The girl who is serving is strangely anxious, her hands clumsy on the plastic cap of the Styrofoam cup. She takes the cap out and it takes her a full thirty seconds to realize that there are two caps instead of one. Flushing, she separates the two and puts one on the cup, fitting it snugly with one hand and discarding the extra cap with another.
The man watches her curiously and hands her a crisp five-dollar bell. As the bell on the register chimes when she opens it, she bites her lip and then blurts out, "Do you think you could stay for ten more minutes? Please?"
There is dawning comprehension and consternation in the man's eyes. He is confused. Isn't his orientation obvious? Even to the heterosexual?
He smiles gently, not wanting to hurt her and trying to save her from embarrassment by fibbing, "I'm sorry, I have a meeting for work."

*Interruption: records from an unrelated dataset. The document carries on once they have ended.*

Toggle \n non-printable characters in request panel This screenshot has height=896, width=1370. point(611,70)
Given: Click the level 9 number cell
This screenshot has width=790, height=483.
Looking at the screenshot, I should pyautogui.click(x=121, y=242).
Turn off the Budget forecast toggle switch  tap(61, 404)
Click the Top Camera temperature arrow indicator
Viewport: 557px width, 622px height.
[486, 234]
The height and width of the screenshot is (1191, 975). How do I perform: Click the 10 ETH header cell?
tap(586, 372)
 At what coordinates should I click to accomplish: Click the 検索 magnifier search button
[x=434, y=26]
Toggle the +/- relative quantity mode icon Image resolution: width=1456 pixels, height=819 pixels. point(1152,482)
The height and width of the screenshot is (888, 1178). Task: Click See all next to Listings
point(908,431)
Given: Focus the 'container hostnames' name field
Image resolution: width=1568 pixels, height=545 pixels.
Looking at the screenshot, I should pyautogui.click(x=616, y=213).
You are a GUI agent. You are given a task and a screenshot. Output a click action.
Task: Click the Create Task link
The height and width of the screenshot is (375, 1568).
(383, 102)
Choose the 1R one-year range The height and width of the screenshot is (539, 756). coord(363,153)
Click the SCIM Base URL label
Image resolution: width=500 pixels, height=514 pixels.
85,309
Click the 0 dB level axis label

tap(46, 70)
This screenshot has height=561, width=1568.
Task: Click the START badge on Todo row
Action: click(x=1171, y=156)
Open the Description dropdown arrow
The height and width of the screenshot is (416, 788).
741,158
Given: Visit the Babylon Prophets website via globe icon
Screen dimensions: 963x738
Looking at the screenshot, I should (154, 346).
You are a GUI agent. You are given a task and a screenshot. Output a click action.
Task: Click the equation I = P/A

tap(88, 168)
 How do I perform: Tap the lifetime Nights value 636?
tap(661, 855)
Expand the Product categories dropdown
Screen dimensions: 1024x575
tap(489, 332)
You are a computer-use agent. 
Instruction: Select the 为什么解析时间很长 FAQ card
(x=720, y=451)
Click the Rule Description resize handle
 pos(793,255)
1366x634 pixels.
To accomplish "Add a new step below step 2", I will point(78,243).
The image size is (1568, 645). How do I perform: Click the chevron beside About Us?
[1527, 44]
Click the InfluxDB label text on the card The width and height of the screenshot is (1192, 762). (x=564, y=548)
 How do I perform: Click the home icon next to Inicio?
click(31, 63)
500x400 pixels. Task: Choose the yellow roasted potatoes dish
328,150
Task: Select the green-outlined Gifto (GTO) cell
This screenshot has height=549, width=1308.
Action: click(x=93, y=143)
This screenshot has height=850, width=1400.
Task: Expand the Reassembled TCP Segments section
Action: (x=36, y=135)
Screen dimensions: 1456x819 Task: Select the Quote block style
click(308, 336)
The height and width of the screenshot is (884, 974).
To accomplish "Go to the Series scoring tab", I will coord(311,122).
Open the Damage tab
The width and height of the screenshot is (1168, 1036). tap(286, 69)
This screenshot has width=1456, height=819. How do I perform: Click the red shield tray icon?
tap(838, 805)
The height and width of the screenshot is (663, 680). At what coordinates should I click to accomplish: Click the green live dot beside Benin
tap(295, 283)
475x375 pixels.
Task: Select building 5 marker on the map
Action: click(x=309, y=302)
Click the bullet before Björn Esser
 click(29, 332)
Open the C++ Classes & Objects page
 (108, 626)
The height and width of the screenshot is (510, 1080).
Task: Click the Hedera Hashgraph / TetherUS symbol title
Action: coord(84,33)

Her face falls and he feels slightly guilty. The guilt deepens when he looks up into her eyes and sees, not the disappointment of a schoolgirl rejected, but a curiously acute disappointment. Disquieted, he takes the cup of cappuccino from her and hastily turns to go, mumbling that she should keep the change.
As he leaves the café, he raises the cup to his lips. The cappuccino tastes bitter.
"I can't believe you were late again! I told you that he always comes here at three and leaves at exactly three twenty three!" The petite brunette scolds her friend, her hands on her hips.
"My dear, you really need to get yourself a boyfriend." The boy with the limpid brown eyes and open smile leans forward to poke the brunette right in the center of her forehead.
She pouts, the light glinting off her pink lip-gloss, "I was scouting him out for you, as you very well know. He's a total hottie but I can tell that he swings…" she waved her hand in a vague swinging motion, suddenly pointing at him, "Well, you know."
He chuckles, the timbre of his voice low as he looks at her fondly, "The only heterosexual person I know who has gaydar…."
"It's your fault! Making me check out guys for you." She huffs, a tendril of hair that has escaped her bun flying up and then settling back on her cheek, "And then not even bothering to show up on time to see the guy I spent so long checking out for you!"
"Que sera que sera. It just wasn't meant to be."